The way span tiers should be processed is defined by the span_annotation_tiers dictionary. Its keys are tier names, and values are dictionaries with several pre-defined keys:

  • languages (list of strings) – names of languages/tiers the spans should be added to.

  • sentence_meta (string) – name of a new sentence-level metadata field associated with this span tier. Values of its annotations will be stored under this key in the sentences with which they overlap.

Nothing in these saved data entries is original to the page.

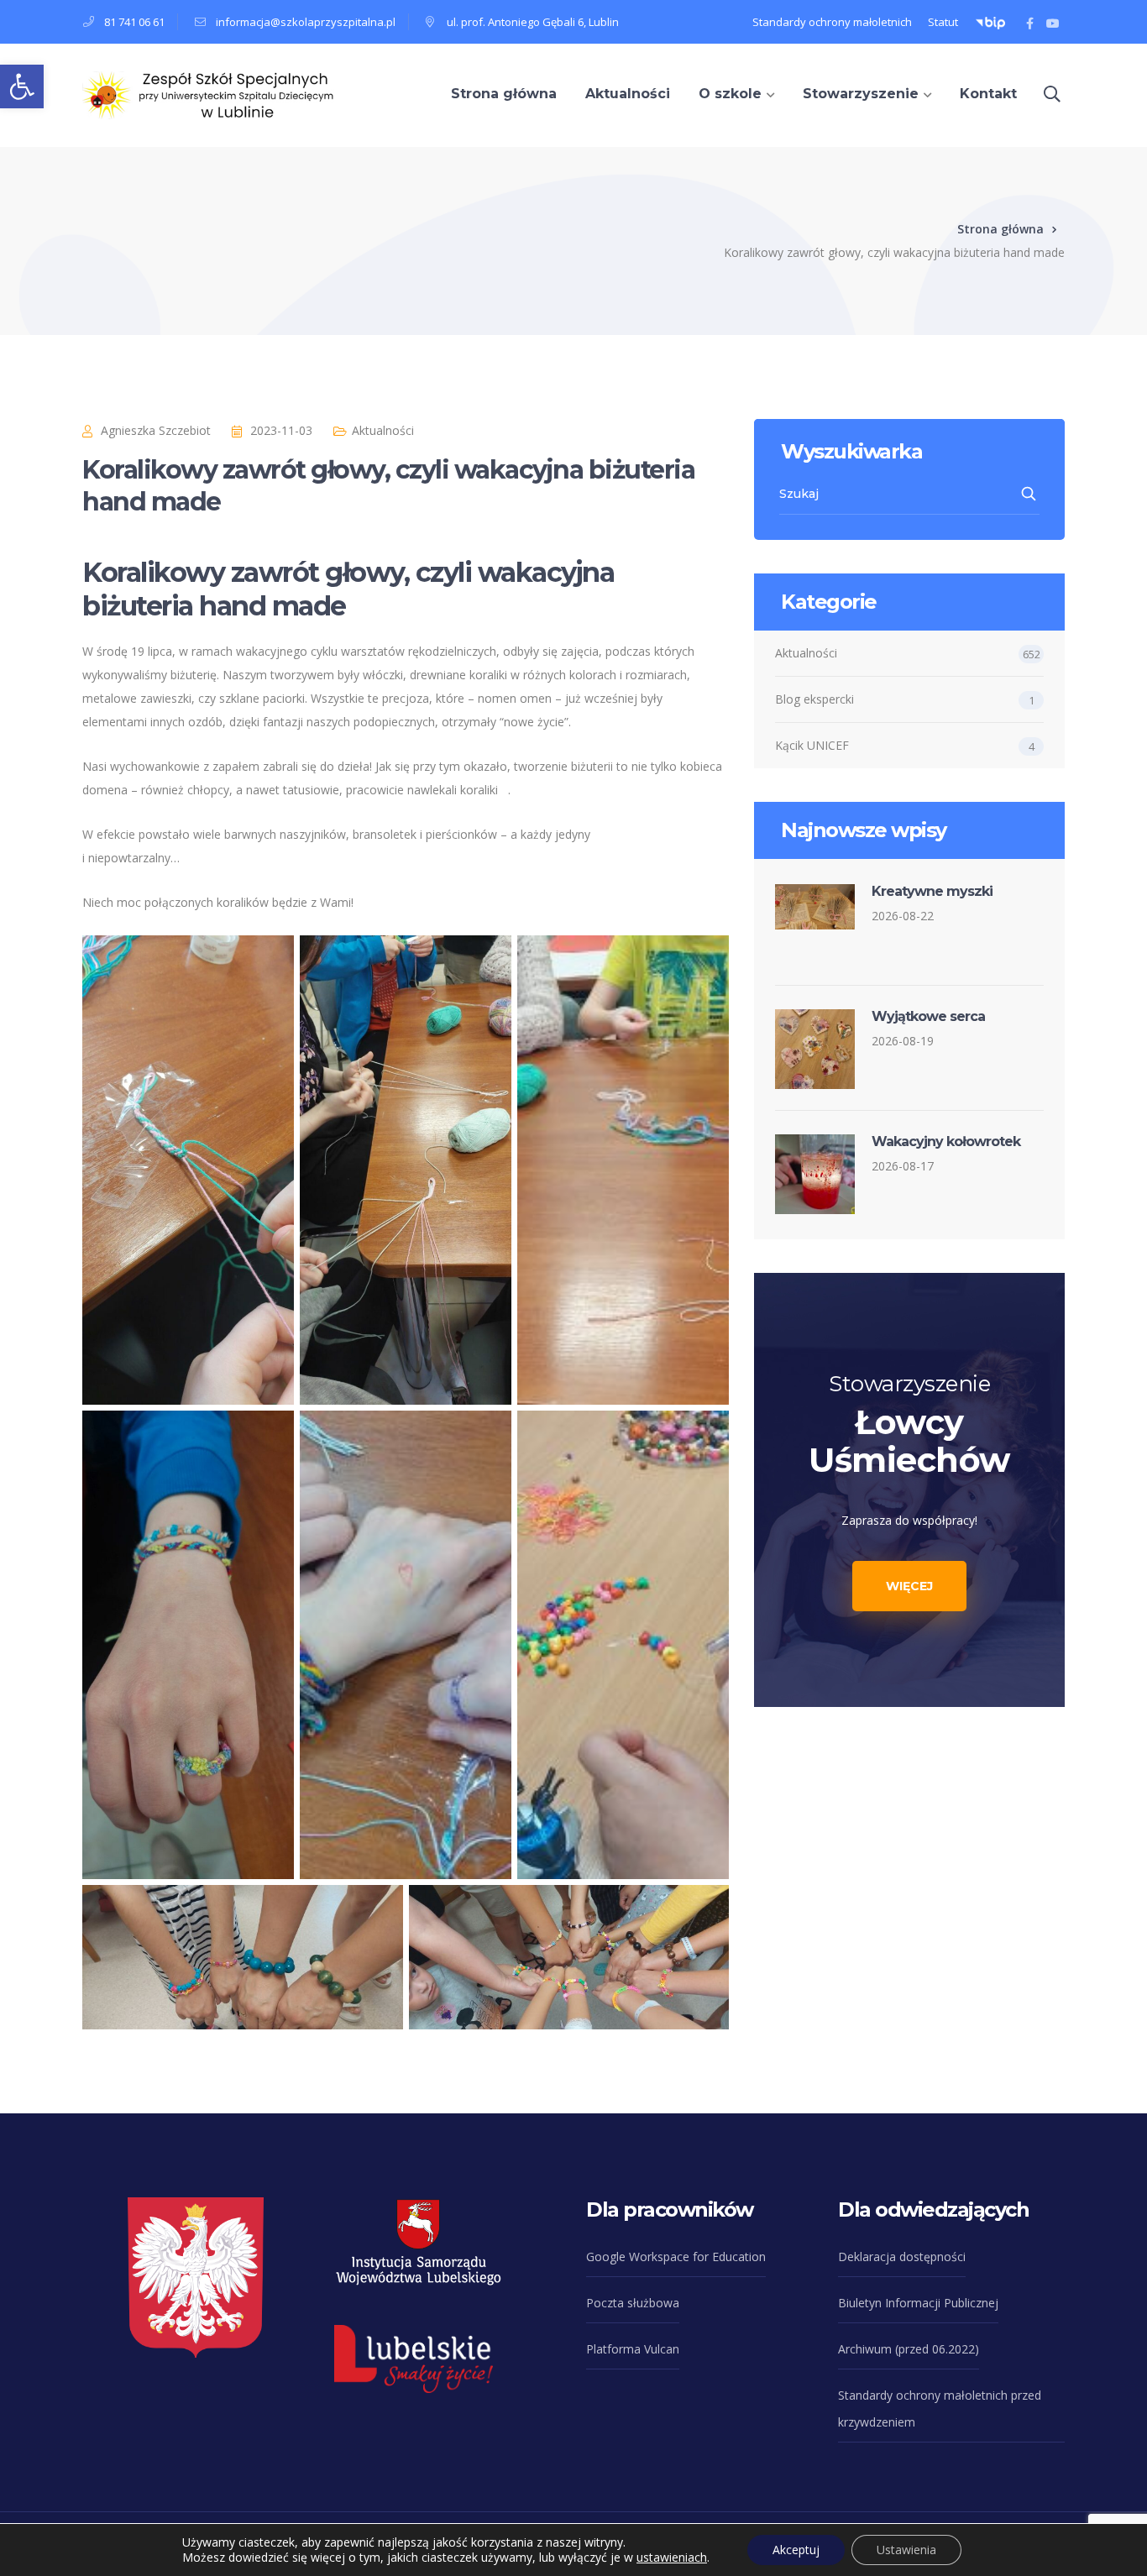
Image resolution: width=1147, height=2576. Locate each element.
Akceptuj (796, 2550)
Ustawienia (906, 2550)
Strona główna (1000, 229)
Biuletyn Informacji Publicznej (918, 2303)
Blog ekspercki (814, 699)
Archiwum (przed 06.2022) (908, 2349)
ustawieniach (671, 2557)
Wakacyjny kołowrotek (946, 1141)
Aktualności (383, 430)
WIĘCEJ (909, 1586)
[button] (22, 86)
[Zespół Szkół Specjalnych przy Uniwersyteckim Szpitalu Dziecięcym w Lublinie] (208, 94)
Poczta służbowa (632, 2303)
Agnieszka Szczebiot (156, 430)
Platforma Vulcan (632, 2349)
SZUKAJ (1030, 494)
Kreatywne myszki (932, 891)
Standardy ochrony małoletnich (832, 21)
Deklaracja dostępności (902, 2256)
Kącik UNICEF (812, 745)
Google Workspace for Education (676, 2256)
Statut (943, 21)
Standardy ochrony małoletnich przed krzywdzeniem (939, 2408)
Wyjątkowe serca (928, 1016)
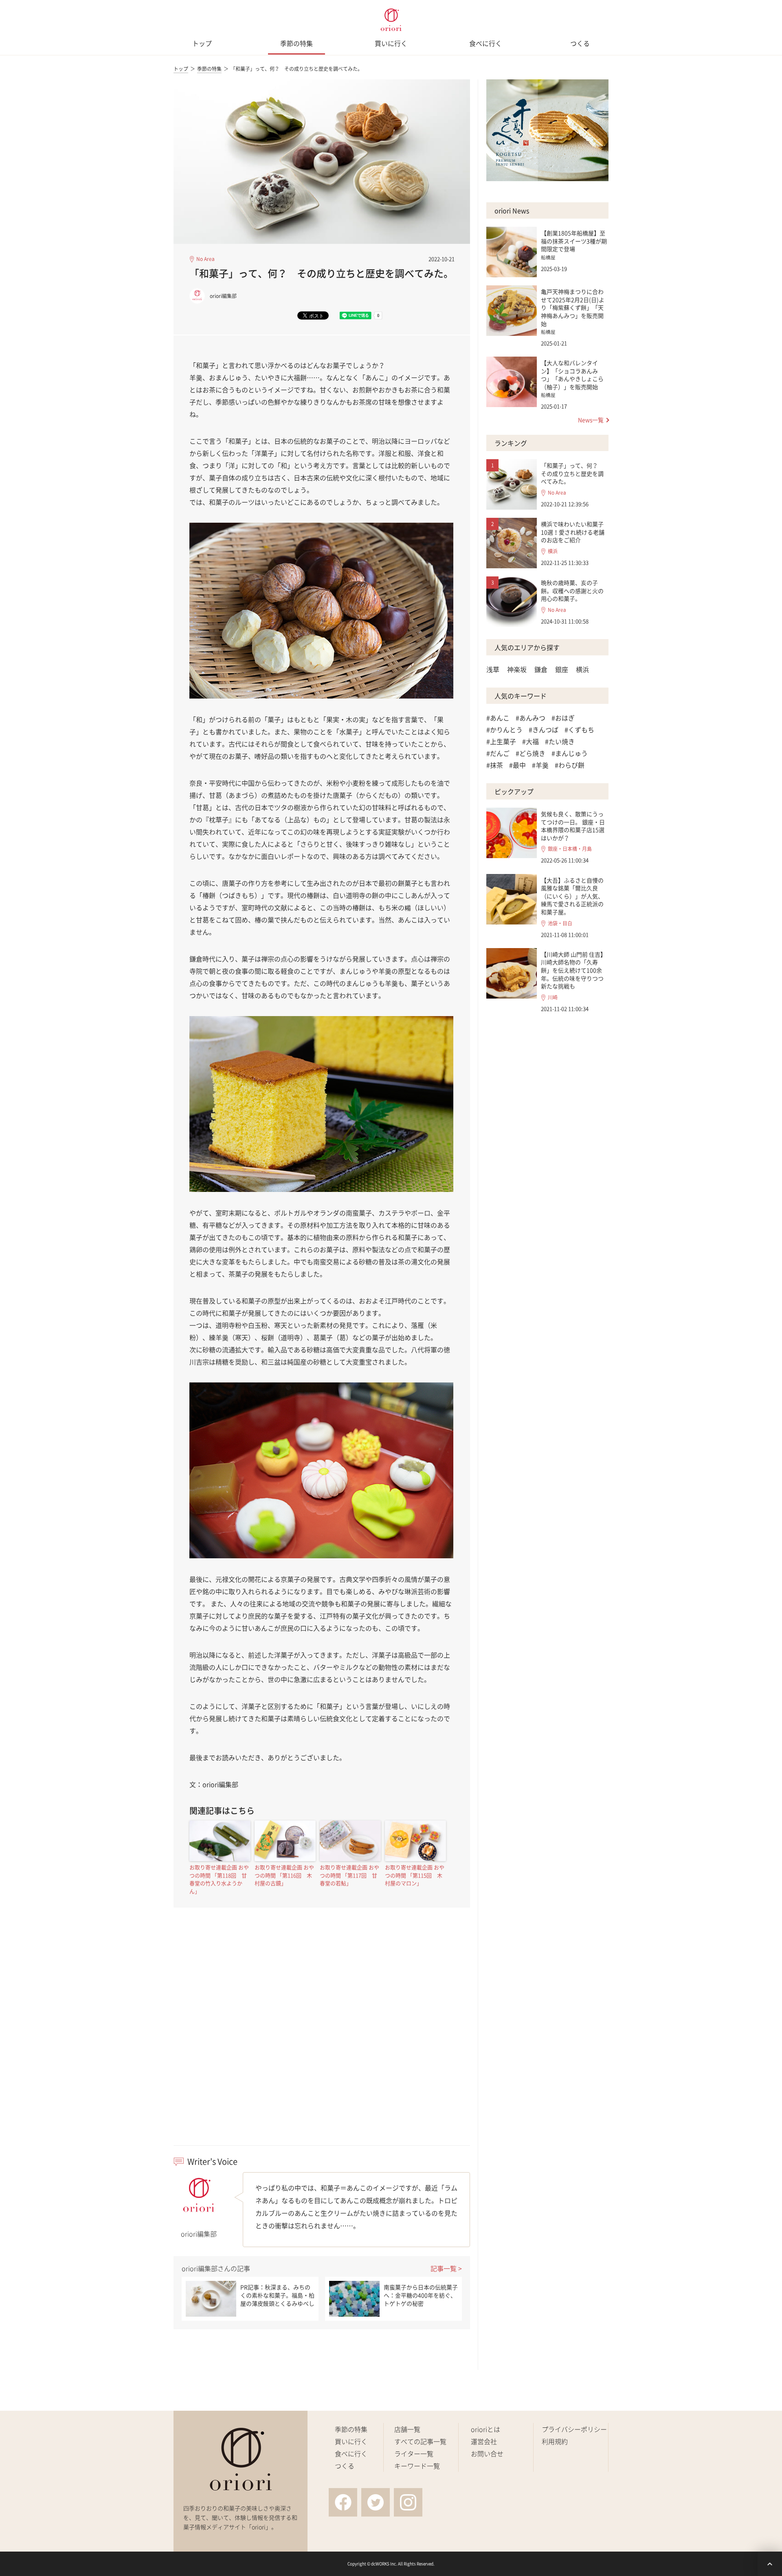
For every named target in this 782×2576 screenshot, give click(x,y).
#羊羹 (540, 765)
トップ (202, 43)
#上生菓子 (501, 741)
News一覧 (591, 420)
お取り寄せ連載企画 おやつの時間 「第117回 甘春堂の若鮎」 (349, 1875)
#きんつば (543, 729)
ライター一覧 (413, 2453)
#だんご (498, 753)
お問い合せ (487, 2453)
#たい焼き (560, 741)
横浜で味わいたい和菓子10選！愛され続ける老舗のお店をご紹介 (572, 532)
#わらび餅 (569, 765)
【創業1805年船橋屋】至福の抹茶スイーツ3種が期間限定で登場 (574, 241)
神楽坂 (517, 669)
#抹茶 (494, 765)
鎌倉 (540, 669)
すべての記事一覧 (420, 2441)
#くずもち (579, 729)
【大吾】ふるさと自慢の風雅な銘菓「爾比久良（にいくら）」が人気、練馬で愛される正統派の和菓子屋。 (572, 896)
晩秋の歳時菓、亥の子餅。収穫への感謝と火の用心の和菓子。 (572, 590)
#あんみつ (530, 718)
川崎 (553, 997)
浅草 (492, 669)
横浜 (553, 551)
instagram (408, 2502)
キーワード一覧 (417, 2466)
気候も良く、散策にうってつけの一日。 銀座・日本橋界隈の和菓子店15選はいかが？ (573, 826)
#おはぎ (563, 718)
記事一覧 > (446, 2268)
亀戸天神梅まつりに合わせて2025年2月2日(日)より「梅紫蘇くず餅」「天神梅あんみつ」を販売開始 (572, 307)
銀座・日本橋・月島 (570, 849)
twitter (375, 2502)
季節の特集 (296, 43)
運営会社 (484, 2441)
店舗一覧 (407, 2429)
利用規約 (555, 2441)
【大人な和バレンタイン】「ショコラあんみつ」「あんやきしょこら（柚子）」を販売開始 (572, 375)
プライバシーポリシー (574, 2429)
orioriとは (485, 2429)
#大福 (530, 741)
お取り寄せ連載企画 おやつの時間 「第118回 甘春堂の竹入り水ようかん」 (219, 1879)
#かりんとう (504, 729)
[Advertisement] (322, 2041)
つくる (580, 43)
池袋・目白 (560, 923)
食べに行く (485, 43)
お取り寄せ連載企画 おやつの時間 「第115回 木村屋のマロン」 (414, 1875)
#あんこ (498, 718)
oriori (391, 20)
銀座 (561, 669)
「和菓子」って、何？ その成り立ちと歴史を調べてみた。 (572, 473)
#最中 (517, 765)
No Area (205, 259)
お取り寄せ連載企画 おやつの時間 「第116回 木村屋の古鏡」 (284, 1875)
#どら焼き (530, 753)
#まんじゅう (569, 753)
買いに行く (391, 43)
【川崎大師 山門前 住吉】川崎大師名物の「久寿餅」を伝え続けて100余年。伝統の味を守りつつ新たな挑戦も (573, 970)
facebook (343, 2502)
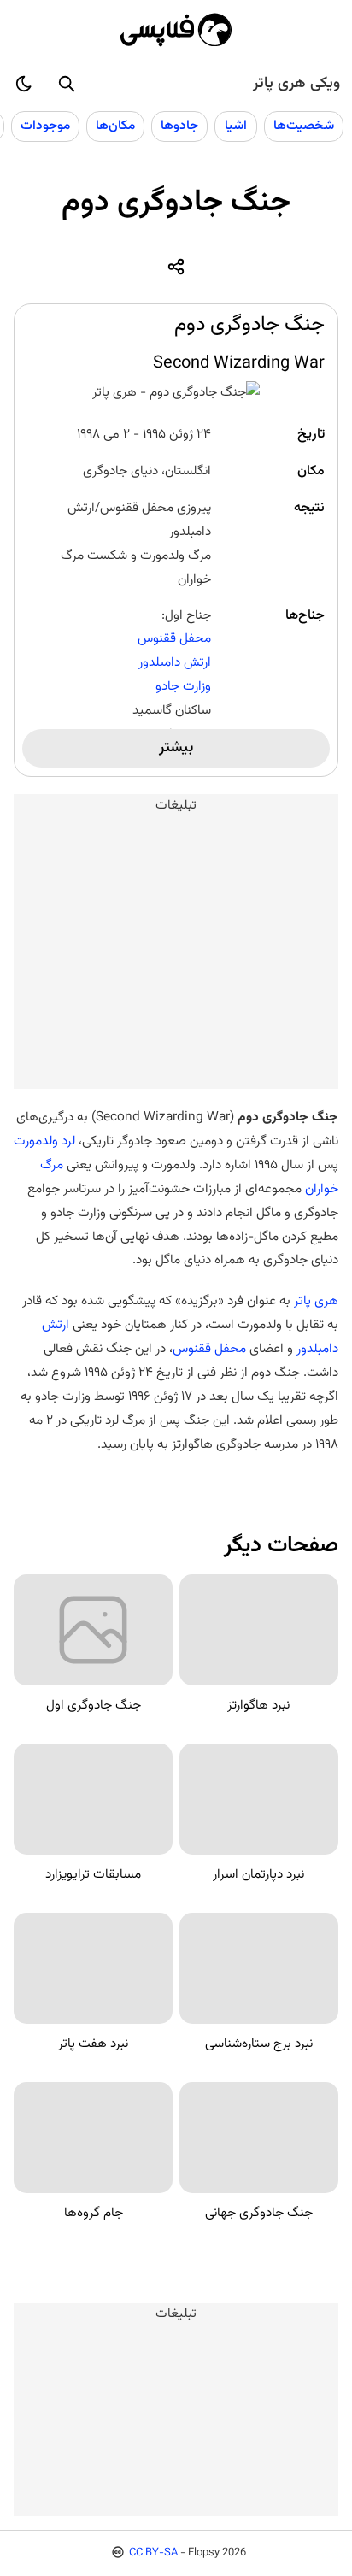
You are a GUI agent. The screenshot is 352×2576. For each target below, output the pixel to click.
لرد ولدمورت (44, 1141)
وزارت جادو (183, 686)
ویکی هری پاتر (296, 84)
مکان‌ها (115, 125)
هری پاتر (316, 1301)
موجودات (45, 125)
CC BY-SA (153, 2552)
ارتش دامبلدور (174, 662)
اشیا (236, 125)
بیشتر (176, 748)
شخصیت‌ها (303, 125)
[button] (66, 83)
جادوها (179, 125)
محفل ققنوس (174, 638)
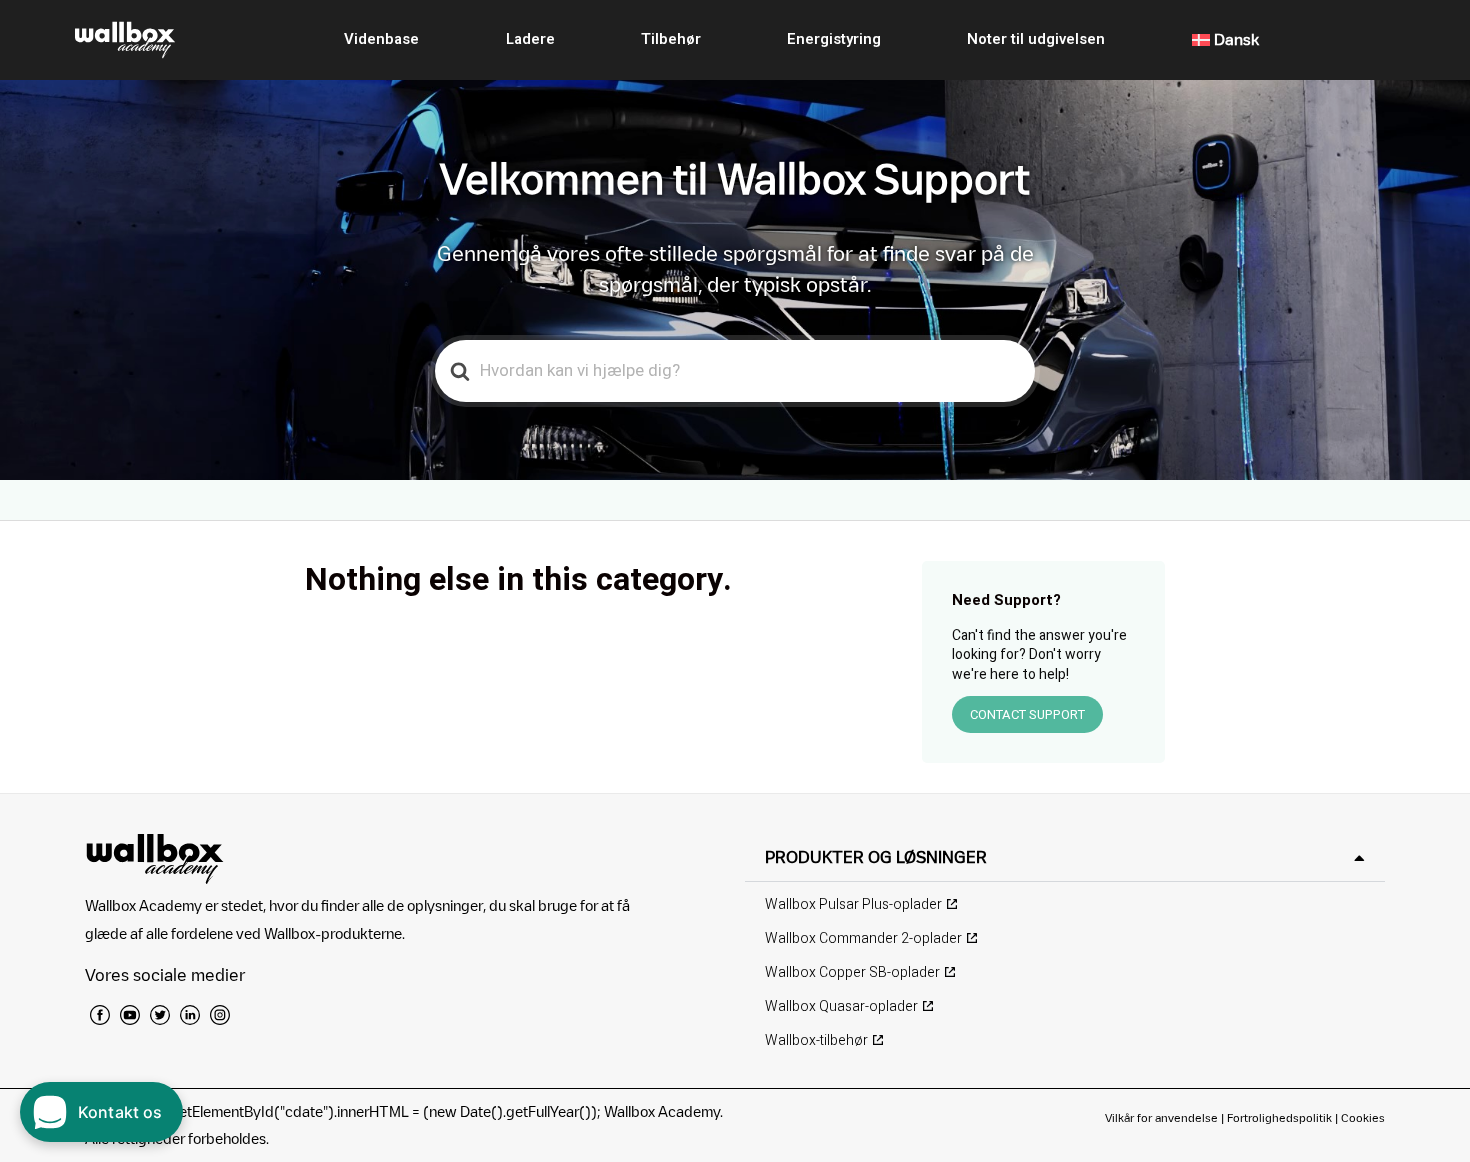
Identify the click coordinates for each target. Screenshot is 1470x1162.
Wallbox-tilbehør (816, 1040)
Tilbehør (671, 39)
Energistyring (834, 39)
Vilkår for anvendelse (1163, 1117)
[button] (1065, 857)
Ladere (530, 39)
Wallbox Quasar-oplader (841, 1006)
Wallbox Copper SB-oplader (852, 972)
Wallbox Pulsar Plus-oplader (853, 904)
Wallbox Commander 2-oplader (863, 938)
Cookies (1363, 1117)
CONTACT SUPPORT (1027, 714)
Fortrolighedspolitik (1279, 1117)
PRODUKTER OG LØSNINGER (876, 857)
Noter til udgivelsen (1036, 39)
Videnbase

  • styles (dictionary) – determines style classes for each annotation value. The keys are annotation values, the values are style class names. Styles determine how the spans will be highlighted in the search results. You may add styles only to certain values.

Here is an example:

 1"span_annotation_tiers": {
 2  "rp@.*": {
 3    "languages": ["joola"],
 4    "sentence_meta": "rp",
 5    "styles": {
 6      "Discourse Report": "disc_rep",
 7      "Discourse Reporting Event": "disc_rep_event",
 8      "Quotative": "disc_rep_quotative",
 9      "Demonstrative": "disc_rep_demonstrative",
10      "Other": "disc_rep_other"
11    }
12  }
13}

Here, all tiers whose name starts with rp@ are treated as span tiers. The spans should only be added to the sentences in the joola language. The values from this tier’s segments will be added to the sentence-level metadata field called rp. Spans with five specific values will be additionally assigned certain style classes so that they can be highlighted in the search hits.

Media files

The source audio/video files will be split into small pieces with ffmpeg. You have to have it installed. If you are working in Windows, then its directory should be in the PATH variable.